**WHAT IS EXPECTED:**
Copy the data exactly from the line that contains "This screenshot has width=448, height=600." through the line that contains "996x470 pixels. How", keeping both end lines and leaving out everything else.

(SOURCE INFORMATION)

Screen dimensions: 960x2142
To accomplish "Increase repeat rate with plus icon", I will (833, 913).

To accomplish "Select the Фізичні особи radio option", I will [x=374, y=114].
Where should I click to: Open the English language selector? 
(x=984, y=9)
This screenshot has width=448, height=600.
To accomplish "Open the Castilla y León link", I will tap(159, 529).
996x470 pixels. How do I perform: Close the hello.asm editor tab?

(End SOURCE INFORMATION)
(SOURCE INFORMATION)

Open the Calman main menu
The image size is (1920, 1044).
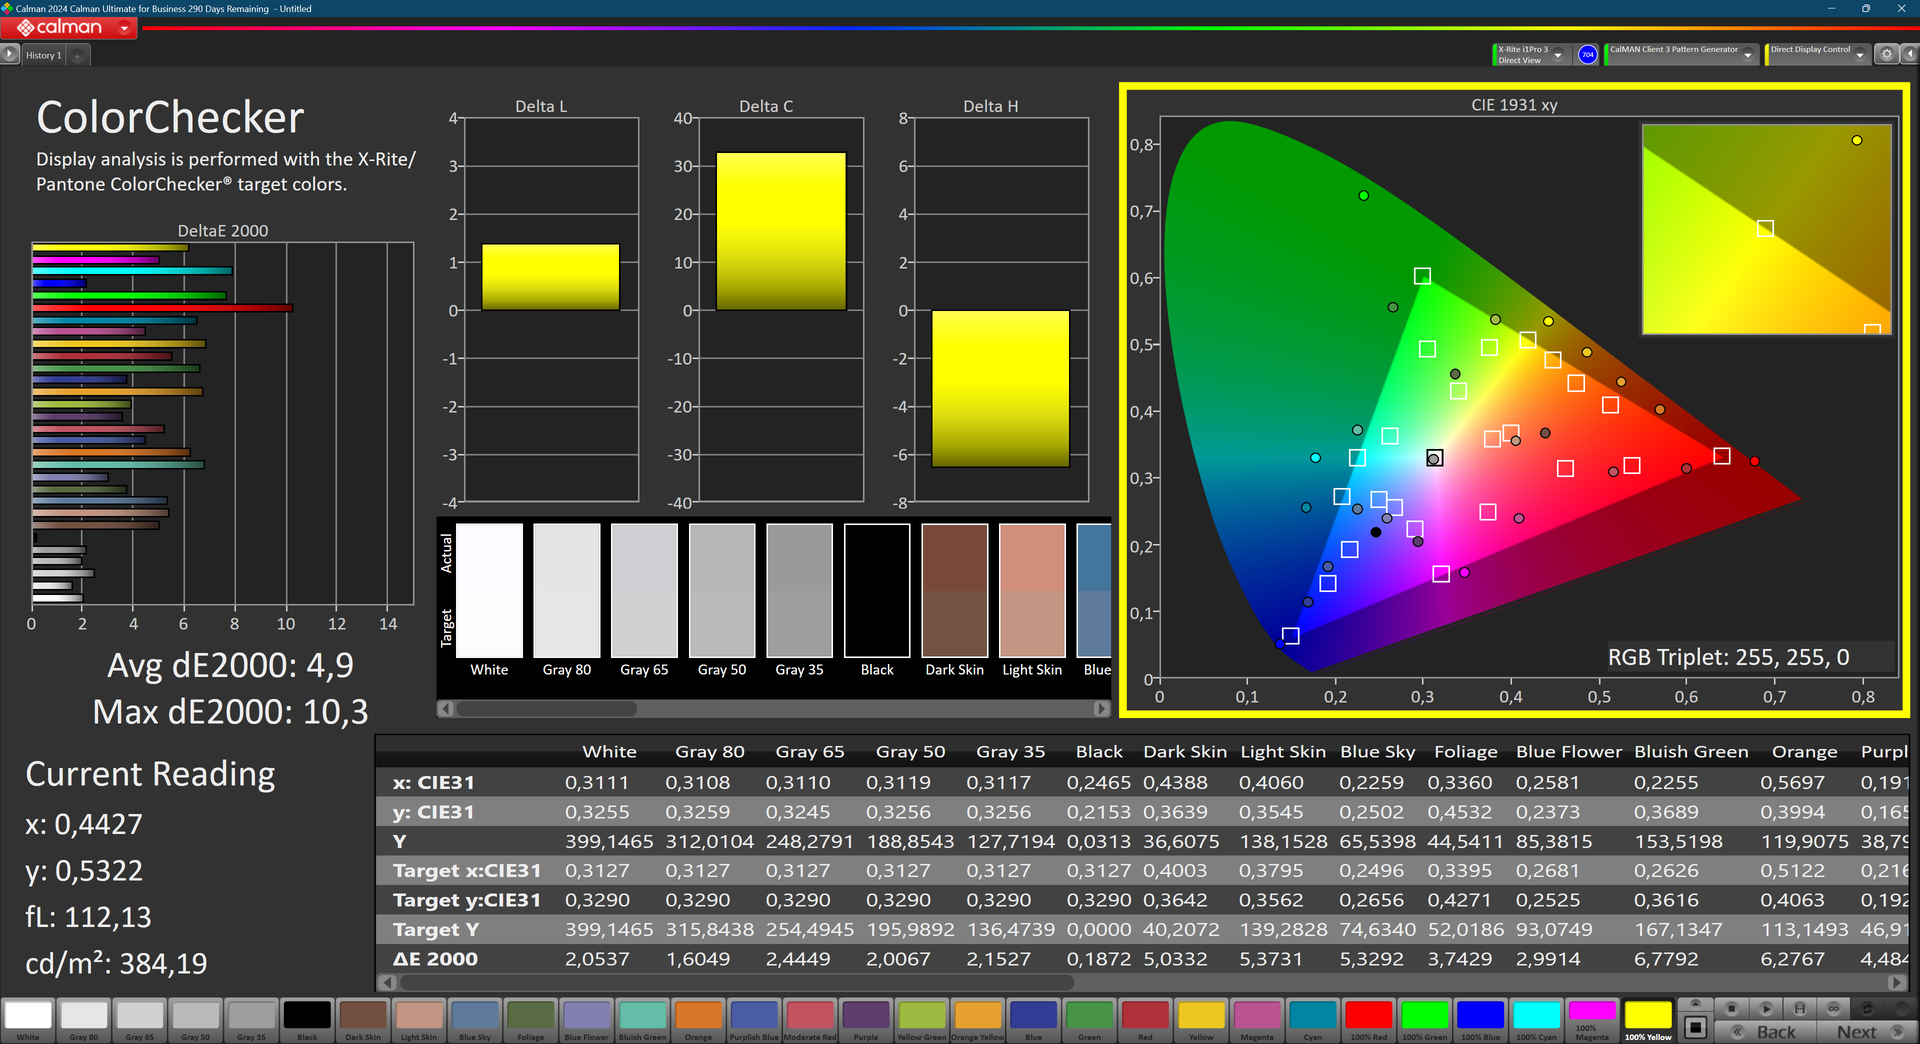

(End SOURCE INFORMATION)
(SOURCE INFORMATION)

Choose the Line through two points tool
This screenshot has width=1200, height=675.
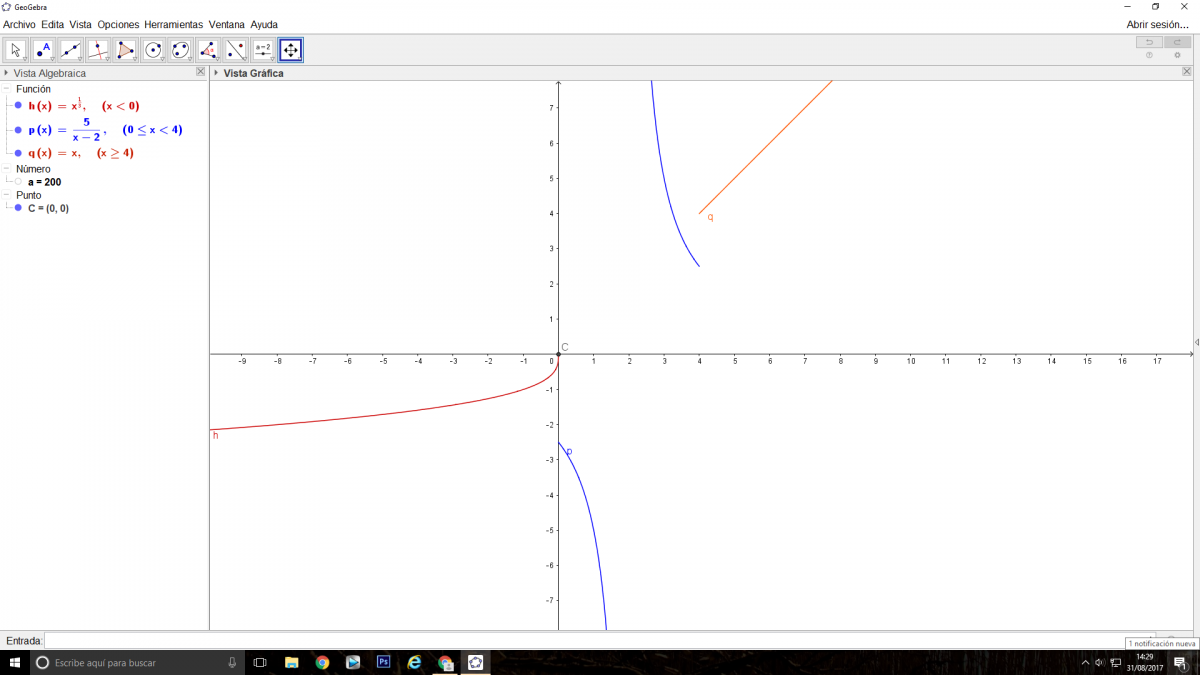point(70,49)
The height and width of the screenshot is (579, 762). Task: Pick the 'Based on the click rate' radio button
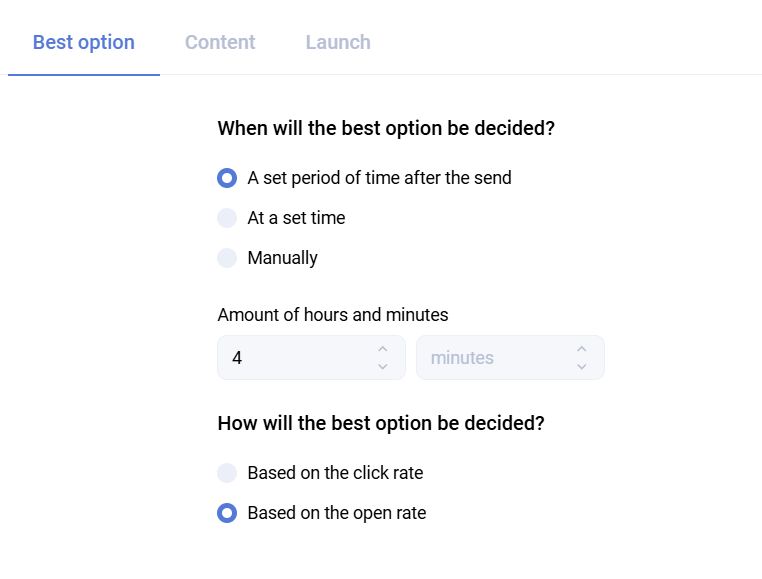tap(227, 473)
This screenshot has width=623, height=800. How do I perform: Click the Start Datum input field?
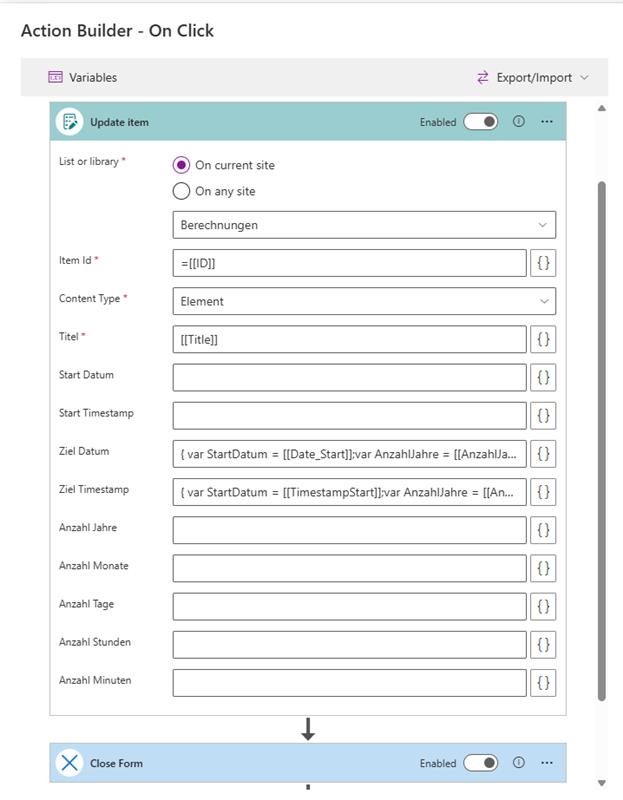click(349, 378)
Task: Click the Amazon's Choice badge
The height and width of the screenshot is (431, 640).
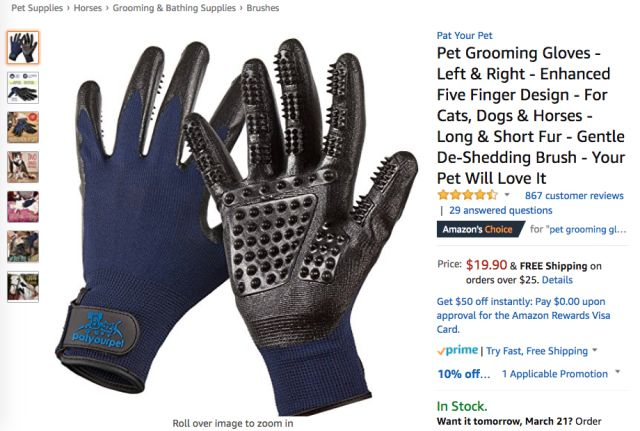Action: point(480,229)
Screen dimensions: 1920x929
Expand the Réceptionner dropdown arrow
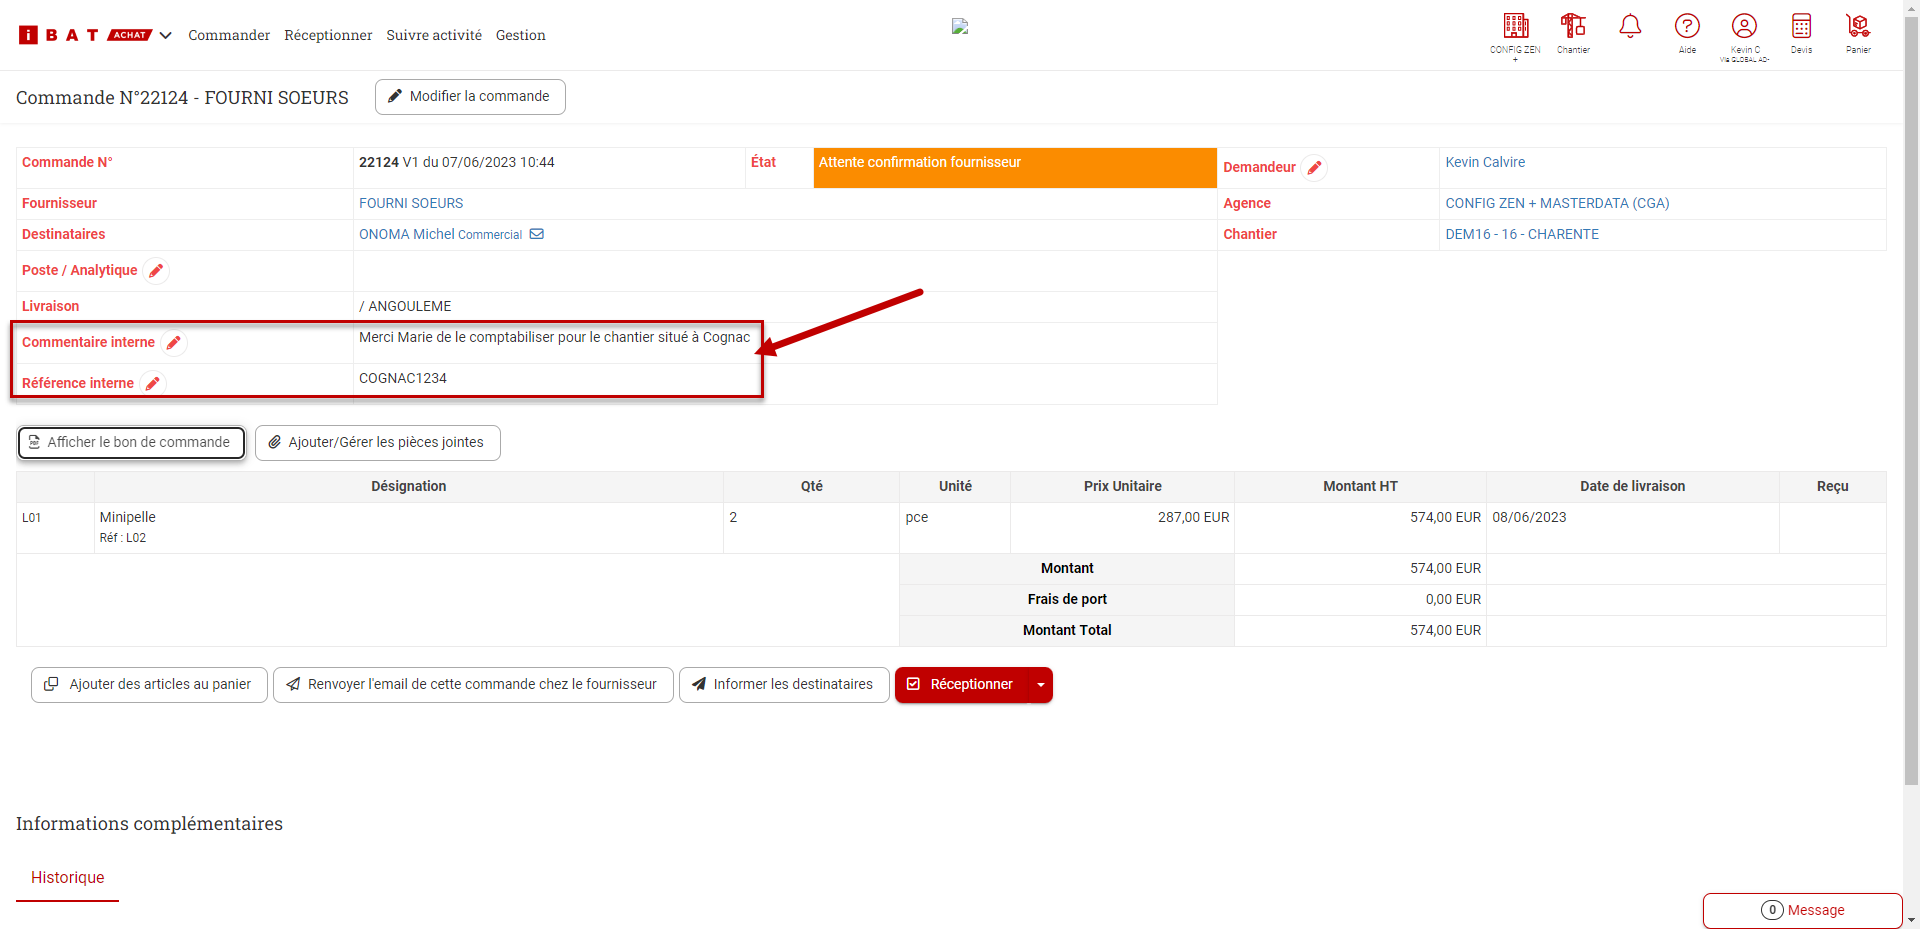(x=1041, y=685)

(End SOURCE INFORMATION)

**EXPECTED ANSWER:**
This screenshot has width=448, height=600.
To accomplish "Open the Castilla y León link", I will tap(159, 529).
996x470 pixels. How do I perform: Close the hello.asm editor tab?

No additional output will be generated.